NOW’s Recent Work on ERA
1993
At its national convention NOW passes a resolution calling for the formation of two committees, one an ERA grassroots committee to survey the chapters and states as to their members’ current thinking about the direction the organization should take concerning the ERA. The second committee (the legislative history committee) is formed to study the history of the previous amendment and the impact of state ERAs.
1994
As activists begin to discuss what they want constitutional equality for women and non-discrimination on the basis of sex to mean, interest grows and at the annual conference in July 1994, an ERA Strategy Summit is called for the purpose of developing recommended language for a new ERA. The membership includes in the resolution that any proposed amendment must include the concepts of reproductive rights including abortion and non-discrimination on the basis of sexual orientation.
1995
January: The ERA Summit is attended by the national officers and board, the state presidents, members of the ERA Strategy committee and interested activists to dicuss the issue and draft language for a new ERA. At the ERA Summit, NOW President, Patricia Ireland explains that to achieve true equality a paradigm shift is needed. Under the equal protection clause of the 14th Amendment, using a male rather than human standard, the courts have been able to justify discrimination. Our goal of the summit is defined as the need to construct an amendment and develop a strategy that would end women’s historic subordination to men and guarantee women full constitutional rights.

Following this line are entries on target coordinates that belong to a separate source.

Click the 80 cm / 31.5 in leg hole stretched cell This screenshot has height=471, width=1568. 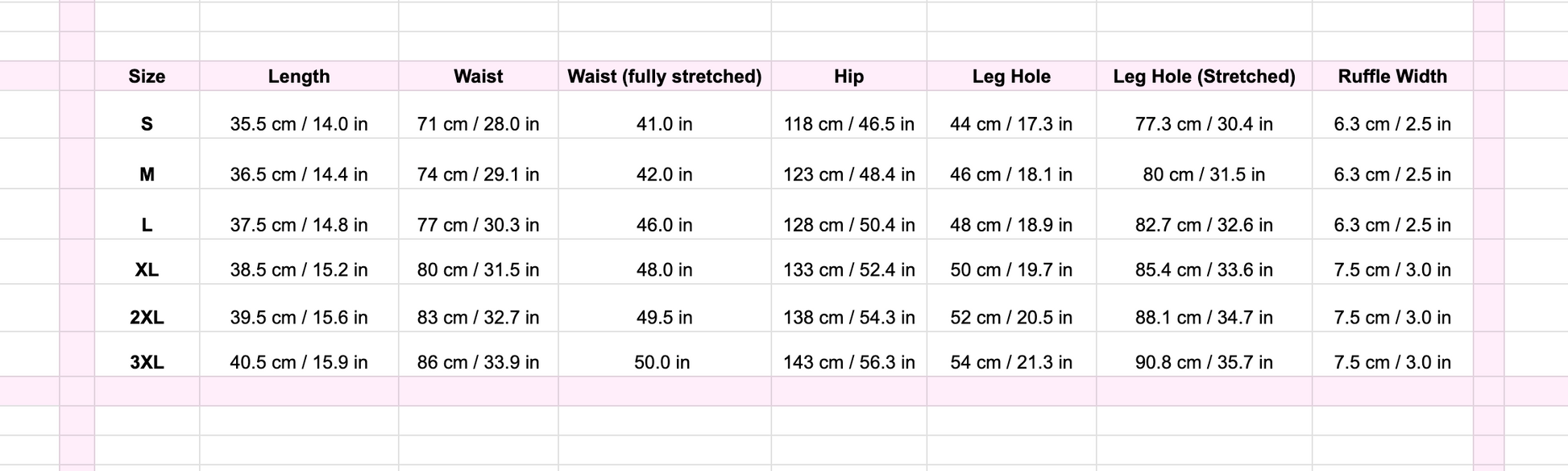(1204, 174)
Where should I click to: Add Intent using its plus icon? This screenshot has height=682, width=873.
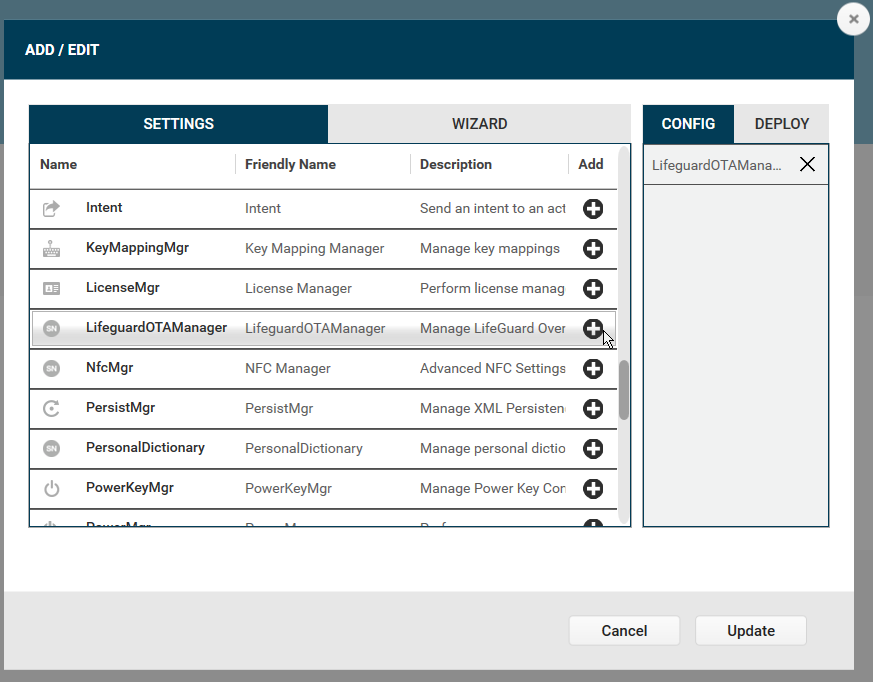[x=593, y=208]
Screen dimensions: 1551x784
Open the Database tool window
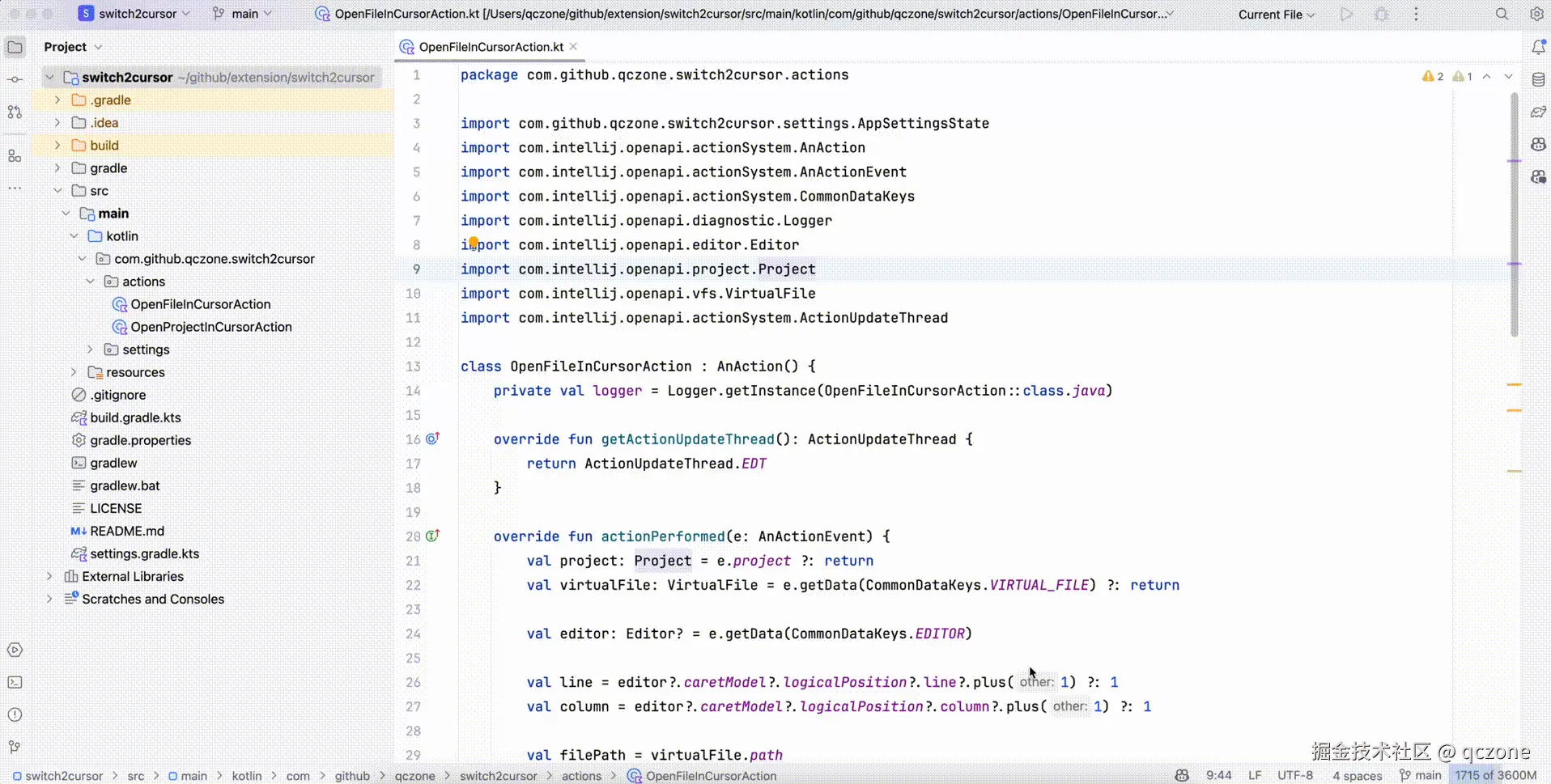pyautogui.click(x=1539, y=78)
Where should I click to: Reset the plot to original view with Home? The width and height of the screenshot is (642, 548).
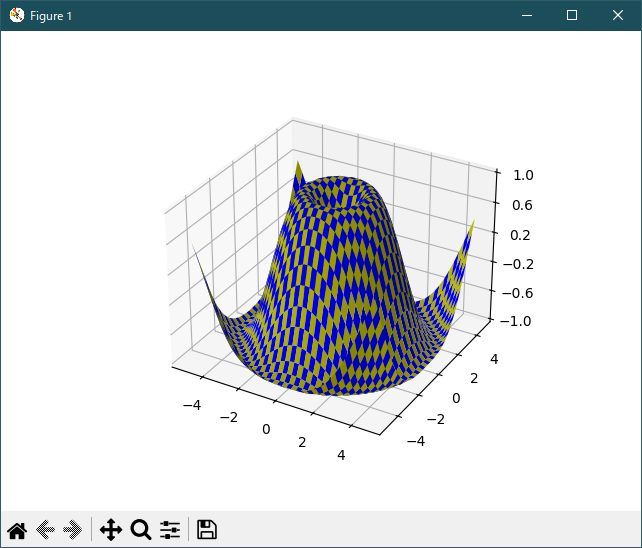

July: NOW members, voting in conference, resolve to proceed with an expanded constitutional amendment strategy that would eliminate discrimination based on sex, race, sexual orientation, marital status, ethnicity, national origin, color or indigence. Members also call for further study of age and disability as classes to be included in the struggle for constitutional equality.
1996
The national Constitutional Equality Amendment (CEA) Committee continues to evaluate the working draft of the CEA adopted at the 1995 National NOW Conference. The committee produces and distributes educational and action organizing materials on the proposed amendment. In addition, the committee plans day-long education and action organizing workshops to be held throughout the country.